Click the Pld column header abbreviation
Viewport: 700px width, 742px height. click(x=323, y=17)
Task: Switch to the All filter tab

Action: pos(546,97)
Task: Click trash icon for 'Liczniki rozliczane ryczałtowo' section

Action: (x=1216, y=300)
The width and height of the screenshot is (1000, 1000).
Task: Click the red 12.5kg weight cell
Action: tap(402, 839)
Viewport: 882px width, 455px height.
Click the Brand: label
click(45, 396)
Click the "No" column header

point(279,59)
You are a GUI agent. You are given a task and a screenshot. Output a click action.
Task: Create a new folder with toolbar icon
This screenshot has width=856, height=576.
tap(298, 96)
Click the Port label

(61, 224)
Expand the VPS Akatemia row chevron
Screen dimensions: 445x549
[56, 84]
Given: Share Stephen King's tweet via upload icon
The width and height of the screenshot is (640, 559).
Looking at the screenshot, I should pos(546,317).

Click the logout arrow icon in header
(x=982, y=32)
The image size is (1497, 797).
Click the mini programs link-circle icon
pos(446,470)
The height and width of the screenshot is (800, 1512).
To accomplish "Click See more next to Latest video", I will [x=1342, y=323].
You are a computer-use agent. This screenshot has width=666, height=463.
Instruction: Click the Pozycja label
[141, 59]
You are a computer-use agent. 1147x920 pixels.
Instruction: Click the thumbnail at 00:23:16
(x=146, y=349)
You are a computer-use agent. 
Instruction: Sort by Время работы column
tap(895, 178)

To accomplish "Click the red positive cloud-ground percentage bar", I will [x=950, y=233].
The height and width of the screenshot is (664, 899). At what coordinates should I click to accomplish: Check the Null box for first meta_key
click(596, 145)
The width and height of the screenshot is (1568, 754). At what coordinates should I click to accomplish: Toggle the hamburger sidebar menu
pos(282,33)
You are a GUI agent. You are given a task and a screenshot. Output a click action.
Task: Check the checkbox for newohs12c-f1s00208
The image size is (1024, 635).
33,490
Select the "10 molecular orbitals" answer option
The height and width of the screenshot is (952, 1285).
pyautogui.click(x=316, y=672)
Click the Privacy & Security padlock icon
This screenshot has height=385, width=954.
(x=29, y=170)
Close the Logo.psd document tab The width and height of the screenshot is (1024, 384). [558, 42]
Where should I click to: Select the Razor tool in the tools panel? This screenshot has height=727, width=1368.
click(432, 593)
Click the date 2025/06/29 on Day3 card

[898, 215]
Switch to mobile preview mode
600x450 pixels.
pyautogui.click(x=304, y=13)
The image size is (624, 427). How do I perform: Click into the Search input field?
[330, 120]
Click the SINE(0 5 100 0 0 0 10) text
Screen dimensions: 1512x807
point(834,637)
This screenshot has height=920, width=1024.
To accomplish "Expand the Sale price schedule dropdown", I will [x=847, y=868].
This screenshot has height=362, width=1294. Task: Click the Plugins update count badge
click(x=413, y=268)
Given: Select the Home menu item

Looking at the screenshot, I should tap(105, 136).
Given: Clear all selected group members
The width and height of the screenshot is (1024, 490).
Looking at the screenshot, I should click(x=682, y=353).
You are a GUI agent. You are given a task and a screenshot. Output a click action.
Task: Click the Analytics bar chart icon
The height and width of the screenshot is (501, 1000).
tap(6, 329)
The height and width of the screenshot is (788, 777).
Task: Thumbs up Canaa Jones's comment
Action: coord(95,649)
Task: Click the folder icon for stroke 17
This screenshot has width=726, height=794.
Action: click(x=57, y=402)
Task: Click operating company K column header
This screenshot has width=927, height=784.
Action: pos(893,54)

################

YOUR TASK.
Would you print exactly, and only, the lines of the data above from the line with "The image size is (624, 427)." through the line with "This screenshot has height=920, width=1024.", inclusive?

ANSWER SECTION.
The image size is (624, 427). How do I perform: Click into the Search input field?
[330, 120]
Click the SINE(0 5 100 0 0 0 10) text
Screen dimensions: 1512x807
point(834,637)
This screenshot has height=920, width=1024.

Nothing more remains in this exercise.